→ **WHAT THE EXERCISE ASKS**: Rewrite the records from the line containing "Task: Select the 气血 +82 attribute row" through the line containing "Looking at the screenshot, I should (x=18, y=11).", replacing "Advanced Statistics" with "Summary Statistics" and keeping everything else the same.
**** ENTRIES
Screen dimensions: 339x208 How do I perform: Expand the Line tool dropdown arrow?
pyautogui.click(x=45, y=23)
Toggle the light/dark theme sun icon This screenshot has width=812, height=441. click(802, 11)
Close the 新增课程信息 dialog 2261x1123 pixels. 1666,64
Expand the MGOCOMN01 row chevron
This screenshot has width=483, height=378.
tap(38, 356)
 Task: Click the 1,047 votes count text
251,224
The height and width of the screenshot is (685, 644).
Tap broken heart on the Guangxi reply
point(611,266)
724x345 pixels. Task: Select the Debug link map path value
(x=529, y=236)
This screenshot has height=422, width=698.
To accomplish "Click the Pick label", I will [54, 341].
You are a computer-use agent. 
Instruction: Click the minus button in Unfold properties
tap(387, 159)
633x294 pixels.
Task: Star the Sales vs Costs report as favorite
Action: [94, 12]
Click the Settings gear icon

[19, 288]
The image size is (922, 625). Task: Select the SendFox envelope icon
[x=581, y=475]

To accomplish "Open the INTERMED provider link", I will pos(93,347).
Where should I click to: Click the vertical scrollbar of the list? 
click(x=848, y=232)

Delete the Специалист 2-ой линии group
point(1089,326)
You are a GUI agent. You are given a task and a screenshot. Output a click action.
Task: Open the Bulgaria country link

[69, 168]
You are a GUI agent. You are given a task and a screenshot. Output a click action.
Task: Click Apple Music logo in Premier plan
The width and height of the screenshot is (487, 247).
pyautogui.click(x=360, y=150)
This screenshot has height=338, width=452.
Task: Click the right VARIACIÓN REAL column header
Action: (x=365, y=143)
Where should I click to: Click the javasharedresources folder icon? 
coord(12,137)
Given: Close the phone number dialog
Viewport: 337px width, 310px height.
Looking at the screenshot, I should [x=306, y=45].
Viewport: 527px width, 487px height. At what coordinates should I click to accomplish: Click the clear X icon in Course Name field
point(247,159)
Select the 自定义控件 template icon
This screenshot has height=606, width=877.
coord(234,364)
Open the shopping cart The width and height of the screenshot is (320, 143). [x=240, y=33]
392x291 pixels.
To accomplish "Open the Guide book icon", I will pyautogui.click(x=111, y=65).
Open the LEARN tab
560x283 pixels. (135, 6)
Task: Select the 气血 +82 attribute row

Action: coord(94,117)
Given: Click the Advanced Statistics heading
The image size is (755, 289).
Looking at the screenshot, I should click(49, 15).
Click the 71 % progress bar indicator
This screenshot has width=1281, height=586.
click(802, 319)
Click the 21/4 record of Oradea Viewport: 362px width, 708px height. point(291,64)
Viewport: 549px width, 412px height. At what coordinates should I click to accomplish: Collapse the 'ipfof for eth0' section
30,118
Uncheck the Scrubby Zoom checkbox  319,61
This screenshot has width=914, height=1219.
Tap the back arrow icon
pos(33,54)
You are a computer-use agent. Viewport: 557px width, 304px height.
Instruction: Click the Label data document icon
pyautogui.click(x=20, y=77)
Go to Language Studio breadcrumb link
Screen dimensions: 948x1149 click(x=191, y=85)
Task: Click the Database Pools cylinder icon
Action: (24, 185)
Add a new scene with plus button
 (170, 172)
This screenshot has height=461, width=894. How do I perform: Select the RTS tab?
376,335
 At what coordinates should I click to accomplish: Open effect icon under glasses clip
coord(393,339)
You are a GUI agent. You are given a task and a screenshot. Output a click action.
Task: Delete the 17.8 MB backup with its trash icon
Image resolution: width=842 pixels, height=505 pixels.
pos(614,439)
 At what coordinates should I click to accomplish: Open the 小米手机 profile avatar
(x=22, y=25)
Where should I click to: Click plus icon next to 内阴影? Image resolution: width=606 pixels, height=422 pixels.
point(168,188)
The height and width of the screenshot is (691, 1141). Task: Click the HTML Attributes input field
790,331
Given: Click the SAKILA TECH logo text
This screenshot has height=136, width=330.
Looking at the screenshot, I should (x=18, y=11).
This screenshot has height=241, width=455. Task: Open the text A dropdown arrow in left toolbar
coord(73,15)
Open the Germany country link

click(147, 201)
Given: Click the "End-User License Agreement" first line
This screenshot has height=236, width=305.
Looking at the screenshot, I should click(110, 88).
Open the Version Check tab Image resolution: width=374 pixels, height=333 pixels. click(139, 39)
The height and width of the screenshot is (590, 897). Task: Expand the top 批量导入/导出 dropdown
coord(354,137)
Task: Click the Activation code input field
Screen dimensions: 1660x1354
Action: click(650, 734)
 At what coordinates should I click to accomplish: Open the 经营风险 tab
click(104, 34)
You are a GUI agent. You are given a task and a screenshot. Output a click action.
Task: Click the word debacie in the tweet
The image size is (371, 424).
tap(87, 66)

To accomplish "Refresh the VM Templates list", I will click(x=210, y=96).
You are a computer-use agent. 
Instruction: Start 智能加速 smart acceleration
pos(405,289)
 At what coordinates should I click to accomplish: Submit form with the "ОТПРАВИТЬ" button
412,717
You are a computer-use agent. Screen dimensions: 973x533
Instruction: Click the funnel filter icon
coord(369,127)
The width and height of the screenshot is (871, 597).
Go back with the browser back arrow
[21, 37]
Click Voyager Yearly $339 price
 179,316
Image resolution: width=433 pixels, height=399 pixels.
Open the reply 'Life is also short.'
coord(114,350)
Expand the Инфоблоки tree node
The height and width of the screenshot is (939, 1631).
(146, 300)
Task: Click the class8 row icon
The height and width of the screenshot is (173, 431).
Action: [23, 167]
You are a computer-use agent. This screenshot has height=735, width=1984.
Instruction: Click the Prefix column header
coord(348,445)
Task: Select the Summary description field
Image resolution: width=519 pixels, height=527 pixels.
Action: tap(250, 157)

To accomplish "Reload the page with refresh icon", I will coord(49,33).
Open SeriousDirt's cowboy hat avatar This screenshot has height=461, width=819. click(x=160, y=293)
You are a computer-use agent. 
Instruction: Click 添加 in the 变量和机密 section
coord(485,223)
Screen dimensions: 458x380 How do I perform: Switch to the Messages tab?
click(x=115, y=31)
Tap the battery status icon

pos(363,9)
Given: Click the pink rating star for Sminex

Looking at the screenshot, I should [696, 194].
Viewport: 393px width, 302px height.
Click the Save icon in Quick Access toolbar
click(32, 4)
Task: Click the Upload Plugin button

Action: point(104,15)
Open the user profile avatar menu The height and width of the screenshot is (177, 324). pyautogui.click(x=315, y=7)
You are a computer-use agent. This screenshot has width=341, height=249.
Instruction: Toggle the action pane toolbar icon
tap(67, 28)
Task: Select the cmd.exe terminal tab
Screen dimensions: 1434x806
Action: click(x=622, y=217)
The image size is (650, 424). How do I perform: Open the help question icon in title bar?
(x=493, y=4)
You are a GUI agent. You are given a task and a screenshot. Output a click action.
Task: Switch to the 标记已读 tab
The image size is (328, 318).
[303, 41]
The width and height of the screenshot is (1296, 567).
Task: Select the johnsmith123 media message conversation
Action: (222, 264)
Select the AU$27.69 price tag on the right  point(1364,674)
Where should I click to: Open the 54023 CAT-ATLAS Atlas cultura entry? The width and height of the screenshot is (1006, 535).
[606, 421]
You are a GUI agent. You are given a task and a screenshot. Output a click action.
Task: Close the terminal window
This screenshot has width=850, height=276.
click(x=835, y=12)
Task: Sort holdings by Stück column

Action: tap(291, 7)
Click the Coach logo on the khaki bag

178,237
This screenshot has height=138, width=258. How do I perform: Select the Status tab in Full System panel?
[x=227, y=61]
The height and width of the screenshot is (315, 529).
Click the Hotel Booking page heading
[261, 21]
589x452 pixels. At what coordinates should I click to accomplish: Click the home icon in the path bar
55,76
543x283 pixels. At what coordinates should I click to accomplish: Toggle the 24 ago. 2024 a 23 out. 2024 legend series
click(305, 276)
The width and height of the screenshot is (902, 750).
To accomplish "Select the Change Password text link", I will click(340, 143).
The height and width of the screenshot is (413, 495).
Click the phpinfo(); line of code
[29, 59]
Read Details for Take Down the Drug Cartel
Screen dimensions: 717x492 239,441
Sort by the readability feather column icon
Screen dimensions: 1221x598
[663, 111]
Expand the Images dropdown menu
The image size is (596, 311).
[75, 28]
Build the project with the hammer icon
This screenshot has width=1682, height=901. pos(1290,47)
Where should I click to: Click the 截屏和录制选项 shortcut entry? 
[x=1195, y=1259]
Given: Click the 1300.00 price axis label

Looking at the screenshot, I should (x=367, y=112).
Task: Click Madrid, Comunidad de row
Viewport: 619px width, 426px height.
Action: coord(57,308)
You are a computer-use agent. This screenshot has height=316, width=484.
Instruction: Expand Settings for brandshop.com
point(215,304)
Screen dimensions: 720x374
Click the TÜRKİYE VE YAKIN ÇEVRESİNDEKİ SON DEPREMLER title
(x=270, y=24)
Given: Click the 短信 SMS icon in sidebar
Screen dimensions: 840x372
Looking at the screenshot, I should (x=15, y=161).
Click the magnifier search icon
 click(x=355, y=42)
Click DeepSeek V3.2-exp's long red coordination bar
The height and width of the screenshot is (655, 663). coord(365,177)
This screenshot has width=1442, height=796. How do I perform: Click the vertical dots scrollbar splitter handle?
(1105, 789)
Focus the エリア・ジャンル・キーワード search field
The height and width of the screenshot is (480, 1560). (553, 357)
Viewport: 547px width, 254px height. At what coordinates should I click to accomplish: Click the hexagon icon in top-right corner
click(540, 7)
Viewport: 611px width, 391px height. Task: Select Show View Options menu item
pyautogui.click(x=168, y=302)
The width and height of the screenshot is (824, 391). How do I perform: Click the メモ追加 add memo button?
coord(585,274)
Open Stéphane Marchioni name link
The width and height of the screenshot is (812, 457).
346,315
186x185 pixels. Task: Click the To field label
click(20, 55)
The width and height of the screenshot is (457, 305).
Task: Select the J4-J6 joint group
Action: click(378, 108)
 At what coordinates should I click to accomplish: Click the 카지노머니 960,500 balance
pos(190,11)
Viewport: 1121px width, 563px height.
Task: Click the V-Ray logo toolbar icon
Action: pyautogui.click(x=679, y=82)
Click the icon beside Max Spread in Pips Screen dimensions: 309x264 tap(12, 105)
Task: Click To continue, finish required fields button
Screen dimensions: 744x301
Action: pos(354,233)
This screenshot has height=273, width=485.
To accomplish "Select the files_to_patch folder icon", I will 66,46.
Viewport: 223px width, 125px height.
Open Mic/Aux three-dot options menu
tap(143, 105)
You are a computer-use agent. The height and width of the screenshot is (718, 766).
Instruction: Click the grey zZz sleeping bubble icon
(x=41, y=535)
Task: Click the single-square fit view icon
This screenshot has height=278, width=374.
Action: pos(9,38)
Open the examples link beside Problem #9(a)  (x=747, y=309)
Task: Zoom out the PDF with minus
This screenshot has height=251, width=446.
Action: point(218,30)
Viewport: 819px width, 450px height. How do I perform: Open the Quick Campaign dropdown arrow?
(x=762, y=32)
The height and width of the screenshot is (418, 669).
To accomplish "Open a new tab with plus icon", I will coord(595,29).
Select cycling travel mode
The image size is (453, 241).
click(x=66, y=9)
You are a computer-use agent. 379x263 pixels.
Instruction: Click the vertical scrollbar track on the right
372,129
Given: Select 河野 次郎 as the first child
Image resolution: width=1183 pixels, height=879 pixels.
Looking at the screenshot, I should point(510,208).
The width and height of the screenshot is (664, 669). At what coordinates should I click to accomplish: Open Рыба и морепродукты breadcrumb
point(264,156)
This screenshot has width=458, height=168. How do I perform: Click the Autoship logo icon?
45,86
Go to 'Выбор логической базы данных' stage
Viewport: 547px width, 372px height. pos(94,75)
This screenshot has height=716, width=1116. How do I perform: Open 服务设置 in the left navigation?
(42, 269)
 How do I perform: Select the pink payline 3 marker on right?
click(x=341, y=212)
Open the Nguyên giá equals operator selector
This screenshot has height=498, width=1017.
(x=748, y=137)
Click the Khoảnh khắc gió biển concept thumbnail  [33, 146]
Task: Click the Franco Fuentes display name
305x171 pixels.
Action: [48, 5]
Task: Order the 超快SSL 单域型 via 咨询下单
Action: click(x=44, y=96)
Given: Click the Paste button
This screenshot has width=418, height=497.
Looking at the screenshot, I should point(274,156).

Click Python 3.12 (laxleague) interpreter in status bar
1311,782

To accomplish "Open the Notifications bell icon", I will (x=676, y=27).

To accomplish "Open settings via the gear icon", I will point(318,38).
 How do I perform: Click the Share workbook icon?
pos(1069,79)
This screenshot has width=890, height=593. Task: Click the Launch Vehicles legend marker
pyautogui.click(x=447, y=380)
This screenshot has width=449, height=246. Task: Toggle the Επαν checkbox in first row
********
→ **RESPONSE TO THE TASK**:
Task: Select the 气血 +82 attribute row

Action: coord(94,117)
Given: Click the Summary Statistics heading
The image size is (755, 289).
Looking at the screenshot, I should click(49, 15).
Click the 71 % progress bar indicator
This screenshot has width=1281, height=586.
click(802, 319)
Click the 21/4 record of Oradea Viewport: 362px width, 708px height. point(291,64)
Viewport: 549px width, 412px height. At what coordinates should I click to accomplish: Collapse the 'ipfof for eth0' section
30,118
Uncheck the Scrubby Zoom checkbox  319,61
This screenshot has width=914, height=1219.
Tap the back arrow icon
pos(33,54)
You are a computer-use agent. Viewport: 557px width, 304px height.
Instruction: Click the Label data document icon
pyautogui.click(x=20, y=77)
Go to Language Studio breadcrumb link
Screen dimensions: 948x1149 click(x=191, y=85)
Task: Click the Database Pools cylinder icon
Action: (24, 185)
Add a new scene with plus button
 (170, 172)
This screenshot has height=461, width=894. How do I perform: Select the RTS tab?
376,335
 At what coordinates should I click to accomplish: Open effect icon under glasses clip
coord(393,339)
You are a GUI agent. You are given a task and a screenshot. Output a click action.
Task: Delete the 17.8 MB backup with its trash icon
Image resolution: width=842 pixels, height=505 pixels.
pos(614,439)
 At what coordinates should I click to accomplish: Open the 小米手机 profile avatar
(x=22, y=25)
Where should I click to: Click plus icon next to 内阴影? Image resolution: width=606 pixels, height=422 pixels.
point(168,188)
The height and width of the screenshot is (691, 1141). Task: Click the HTML Attributes input field
790,331
Given: Click the SAKILA TECH logo text
This screenshot has height=136, width=330.
Looking at the screenshot, I should (x=18, y=11).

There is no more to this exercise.